Cost Advantages: After the 2009 recession, Alcoa took extreme actions to restructure operations, such as unloading divisions and finding ways to improve efficiencies. For the most part, the efforts have paid off, as Alcoa now is more cost-competitive than even Chinese manufacturers.
Aluminum Prices: The blame behind the pain. Aluminum prices have been bleak, falling 23% in the past year. Worse yet: The world still has excess capacity, and it’s unclear when that will dissipate.
Macroeconomics Environment: All signs point to a continued global slowdown, especially in Europe. The U.S. recovery is on shaky ground, and even China is showing some strains. Should China experience a “hard landing,” it would further put the hurt on Alcoa.

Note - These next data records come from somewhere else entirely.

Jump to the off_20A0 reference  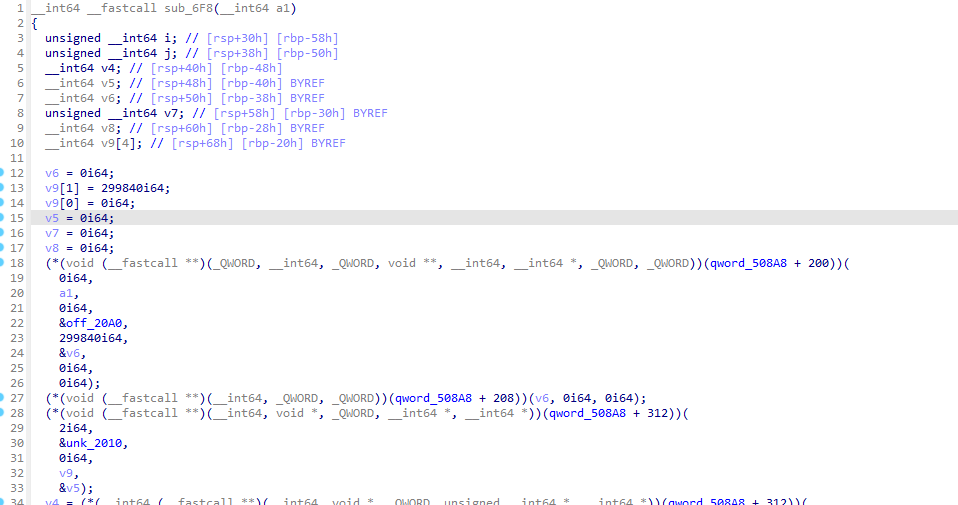[96, 323]
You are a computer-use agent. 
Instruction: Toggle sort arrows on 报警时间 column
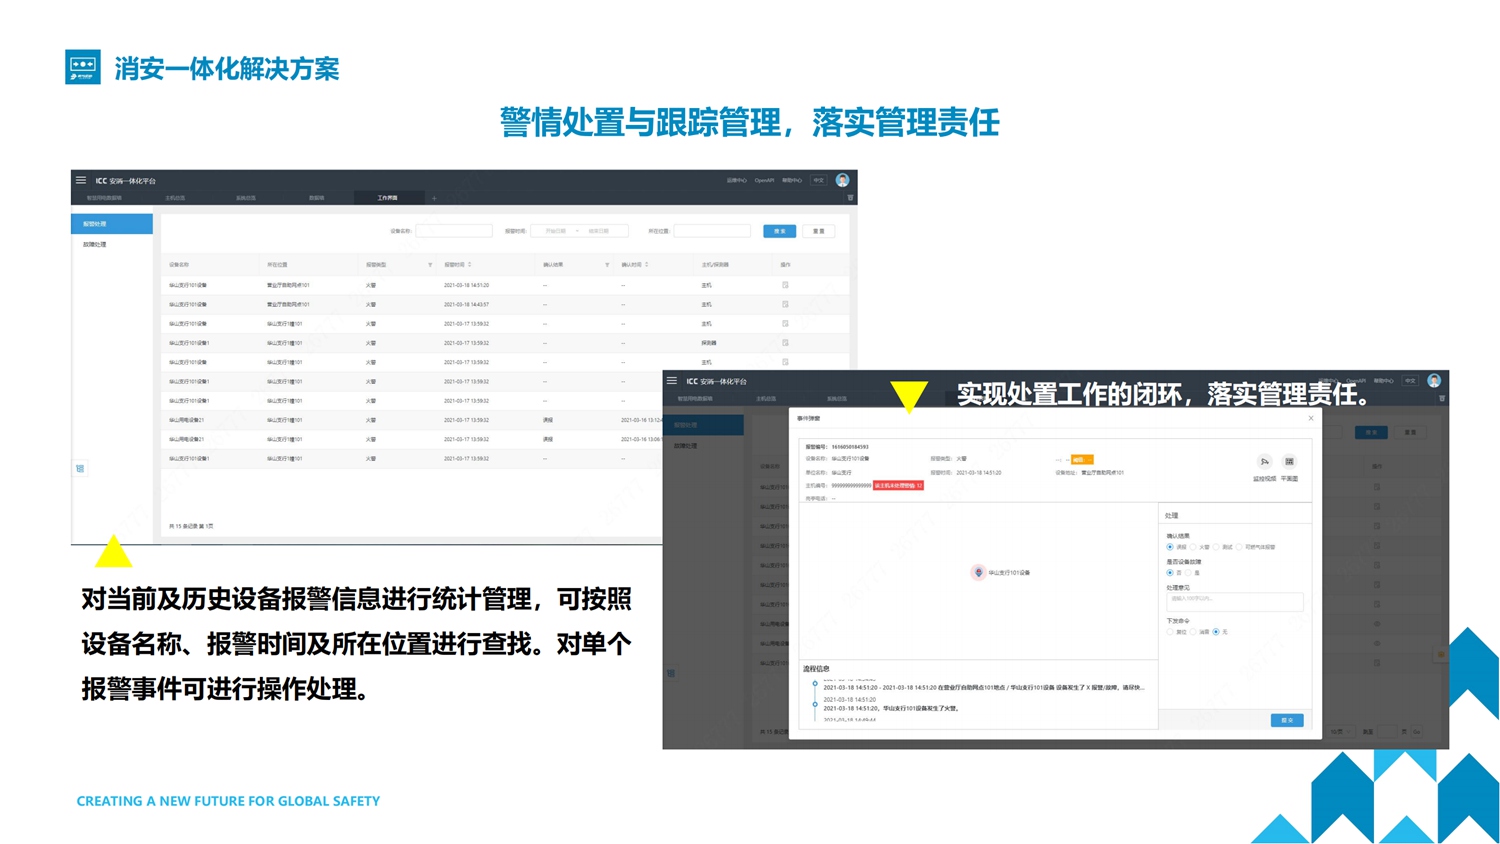tap(469, 265)
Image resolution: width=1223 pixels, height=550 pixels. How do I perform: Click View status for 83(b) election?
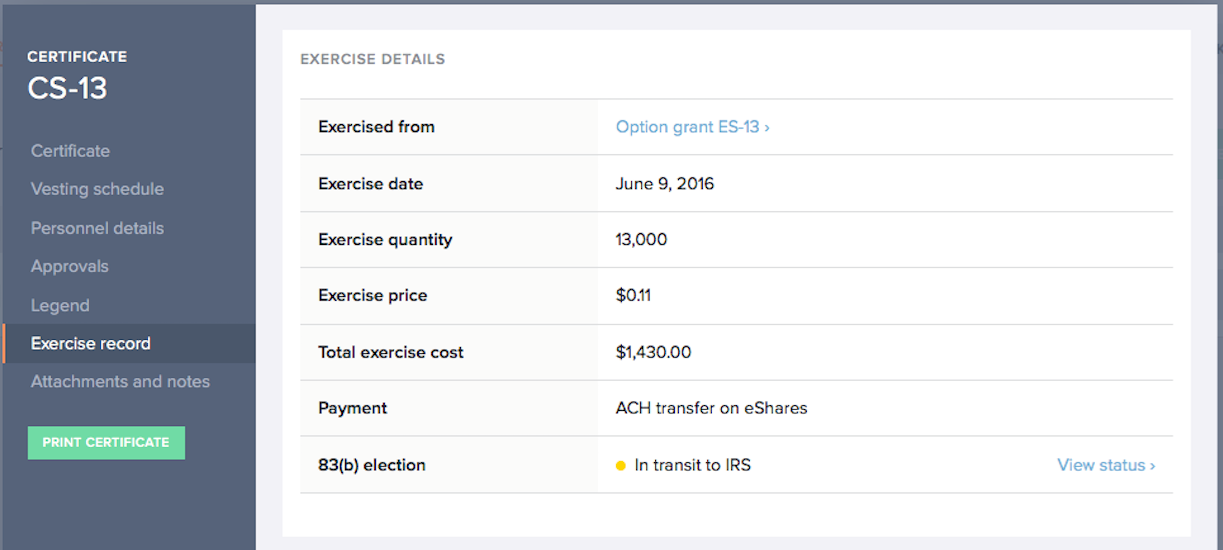1106,465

Competition: While the aluminum industry is fairly consolidated, the competitive environment remains intense. Alcoa must deal with rivals like Rusal, Rio Tinto (NYSE:RIO) and Aluminum Corp. Of China (NYSE:ACH), not to mention other emerging competition from Russia and the Middle East.
While demand looks promising, the excess supply of aluminum is likely to be a problem. Alcoa CEO Klaus Kleinfeld said the situation will get better — but he was light on specifics. Unfortunately, it has been tough for the major producers to cut back on production.
So even though Alcoa’s stock is fairly cheap — trading at 0.37 times sales — there’s no hope for Alcoa without better pricing in the aluminum market. And it’s far from clear when that improvement will come.
So should you buy Alcoa stock? No — for now, the cons outweigh the pros.
Tom Taulli runs the InvestorPlace blog IPO Playbook, a site dedicated to the hottest news and rumors about initial public offerings. He is also the author of the upcoming book How to Create the Next Facebook: Seeing Your Startup Through, from Idea to IPO. Follow him on Twitter at @ttaulli or reach him via email. As of this writing, he did not own a position in any of the aforementioned securities.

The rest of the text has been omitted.